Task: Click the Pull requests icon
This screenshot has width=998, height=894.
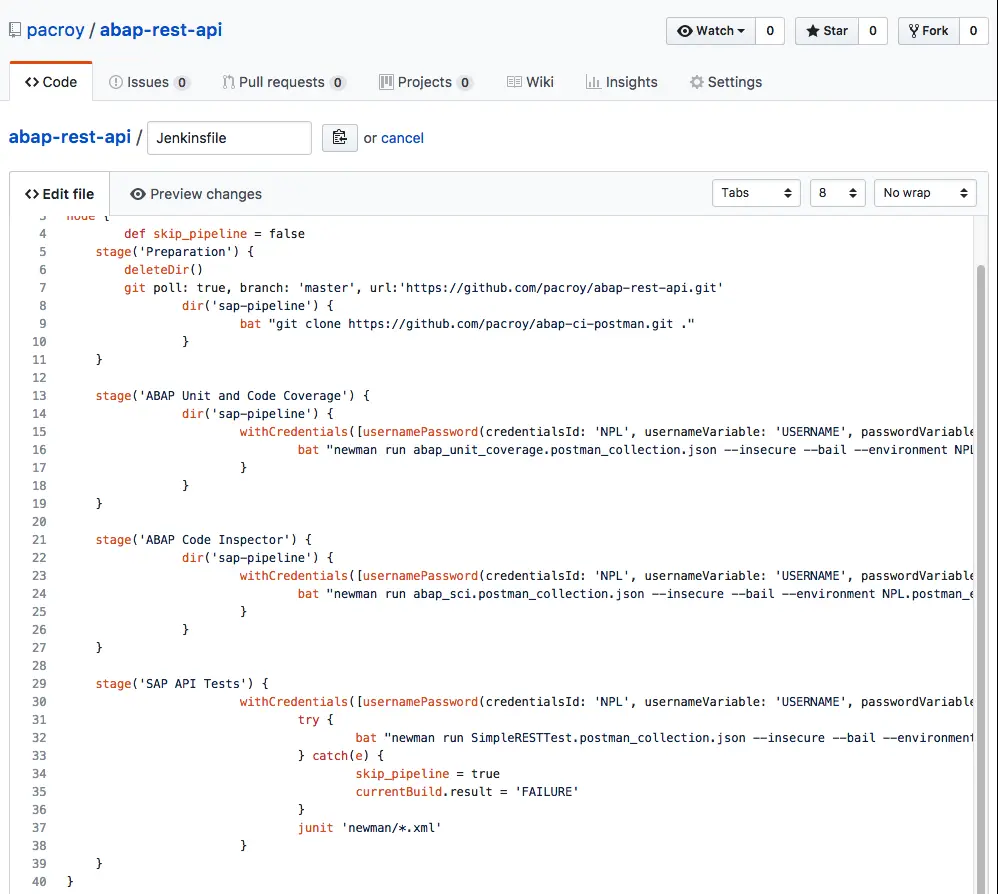Action: pyautogui.click(x=229, y=82)
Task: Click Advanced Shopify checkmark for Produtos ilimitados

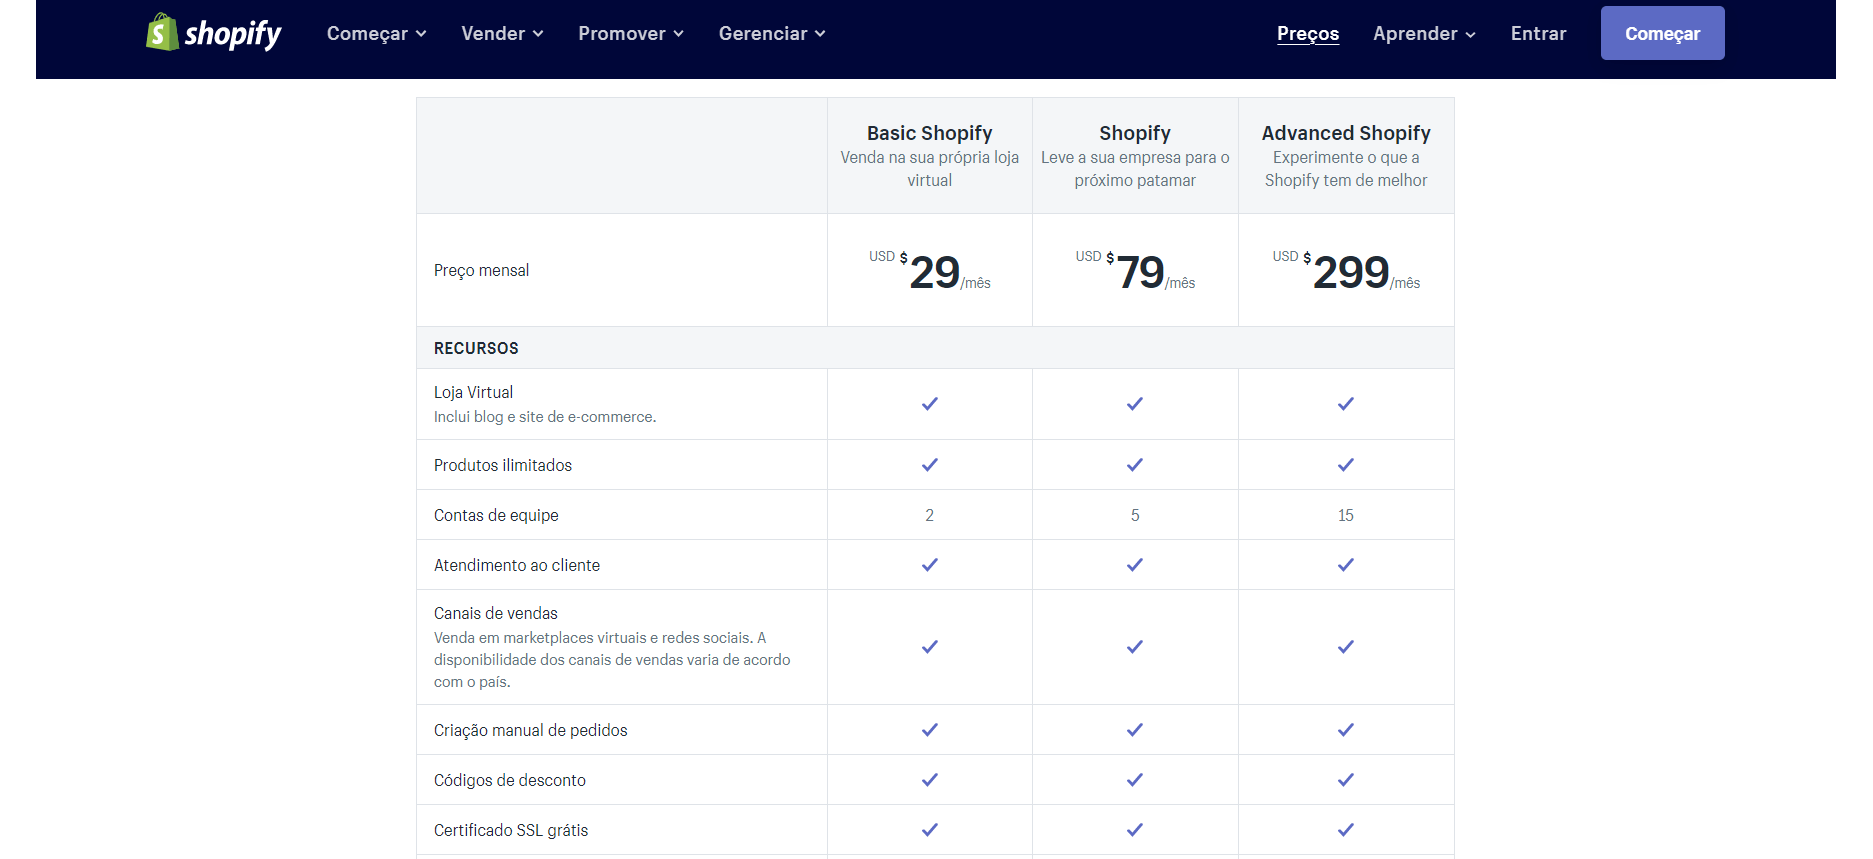Action: [1345, 465]
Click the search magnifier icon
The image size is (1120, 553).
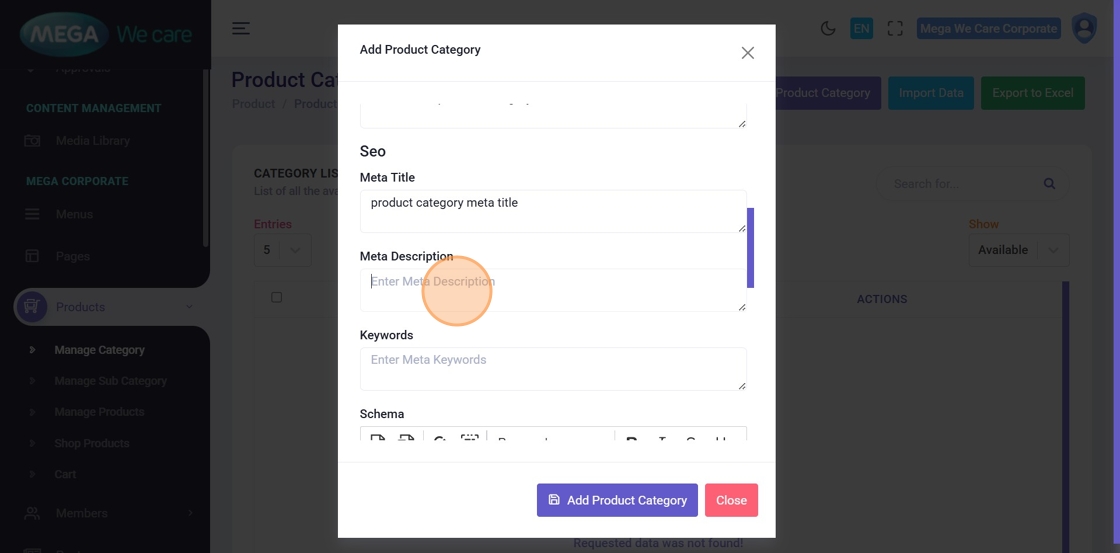(x=1049, y=184)
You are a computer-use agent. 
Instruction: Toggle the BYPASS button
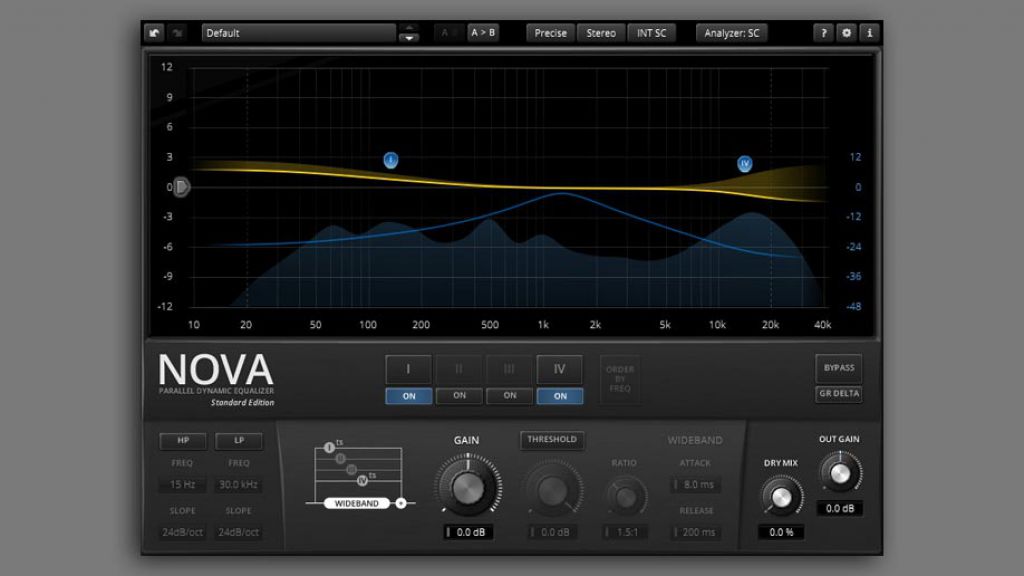839,368
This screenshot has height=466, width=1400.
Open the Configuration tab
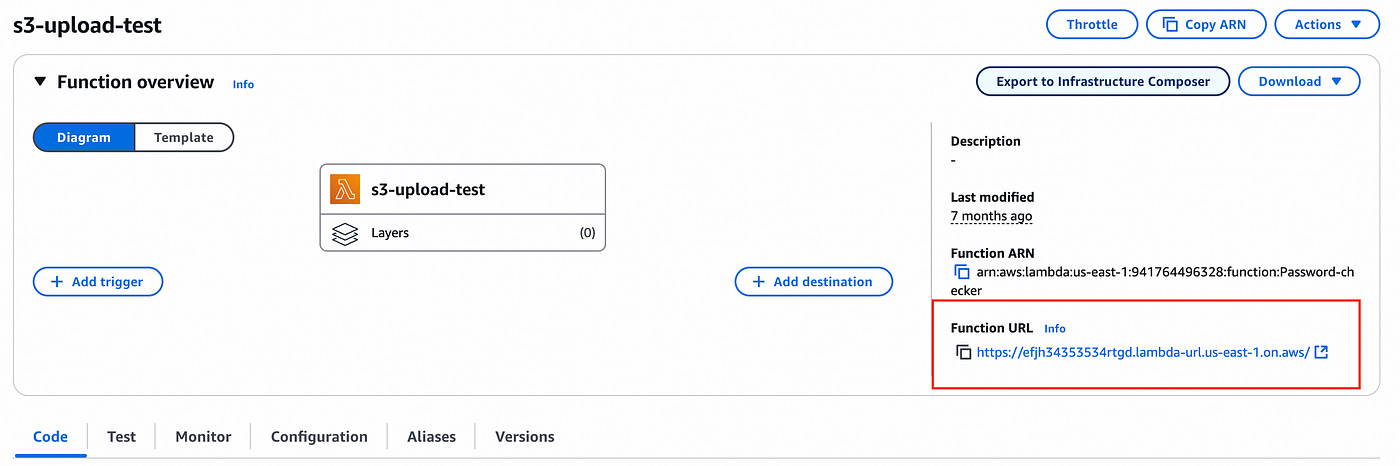(319, 437)
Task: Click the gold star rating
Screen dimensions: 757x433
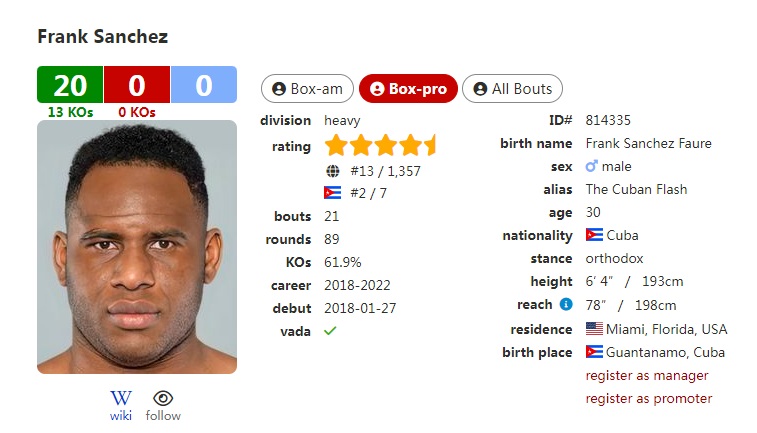Action: (x=380, y=145)
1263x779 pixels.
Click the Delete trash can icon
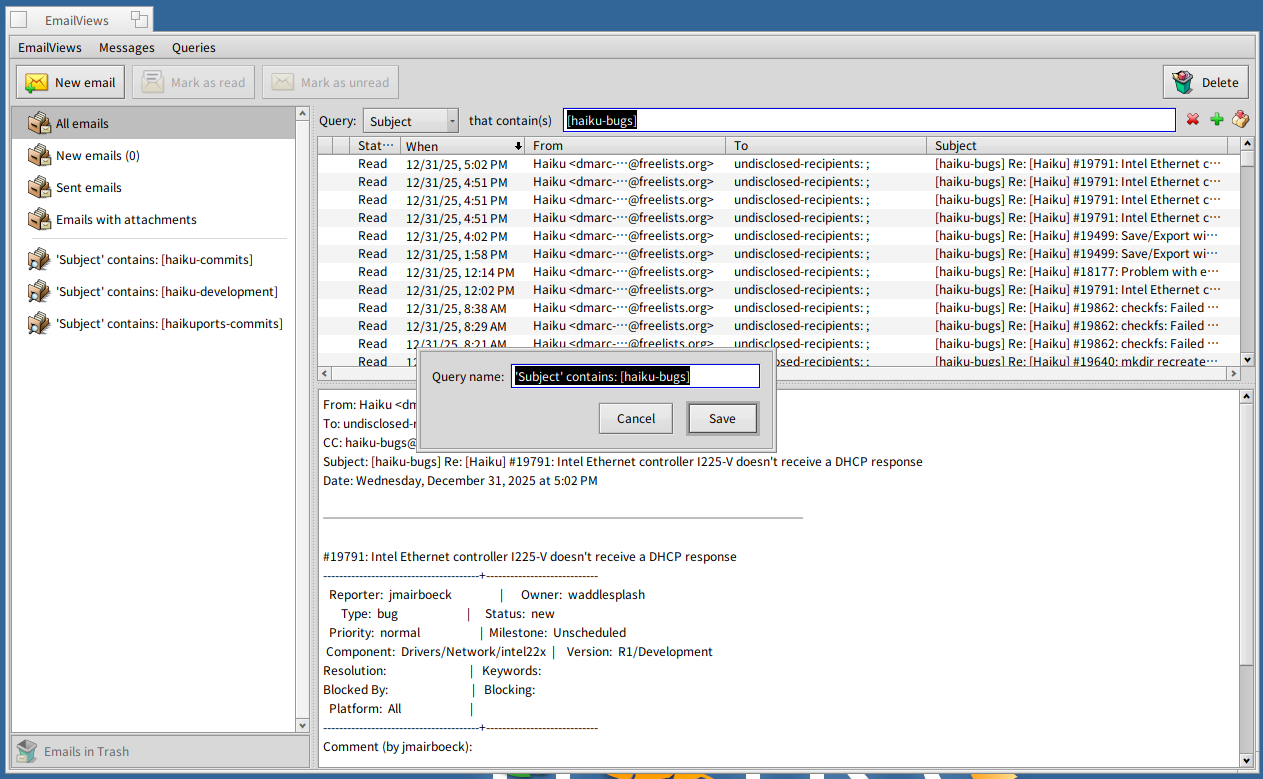click(x=1183, y=82)
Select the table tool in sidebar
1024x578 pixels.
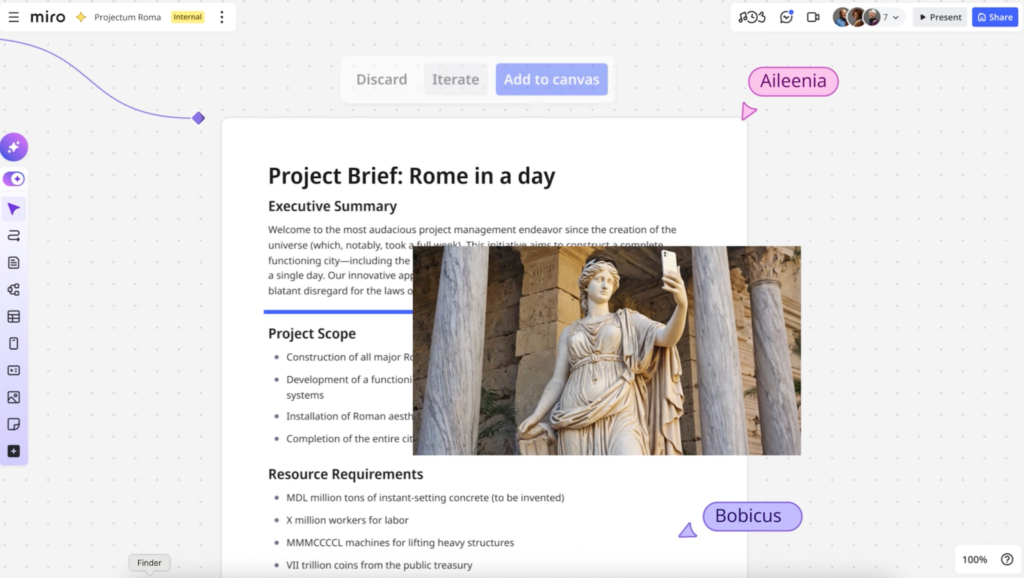(x=14, y=317)
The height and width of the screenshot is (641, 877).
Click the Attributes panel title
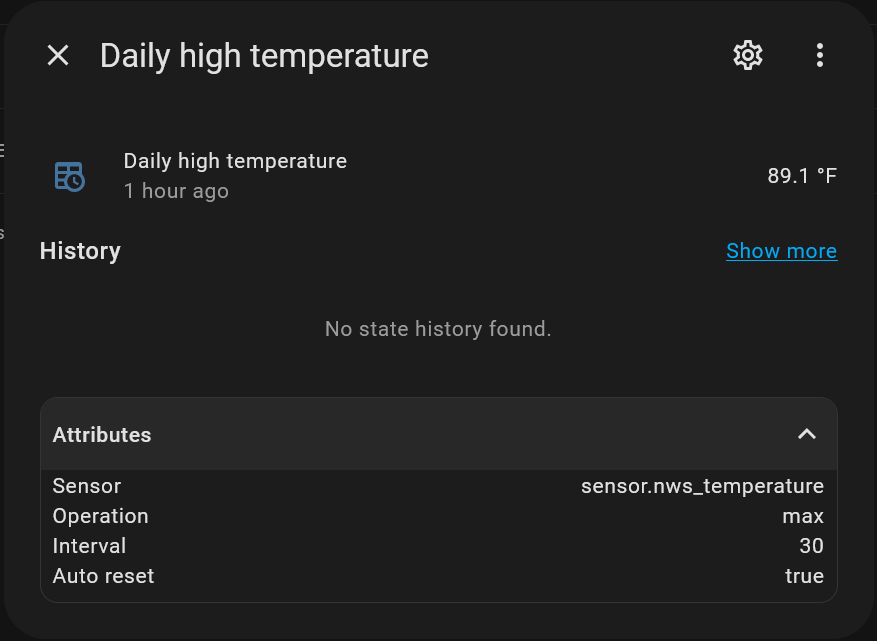click(x=101, y=434)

-=-=-=-=-

What is required — Please print the lines from the one holding "Screen dimensions: 757x433" through the end of the records above, unchanged and with the pictures left out.

Solved exercise —
Screen dimensions: 757x433
Action: (x=380, y=145)
1263x779 pixels.
Click the Delete trash can icon
click(x=1183, y=82)
Select the table tool in sidebar
1024x578 pixels.
(x=14, y=317)
The height and width of the screenshot is (641, 877).
Click the Attributes panel title
click(x=101, y=434)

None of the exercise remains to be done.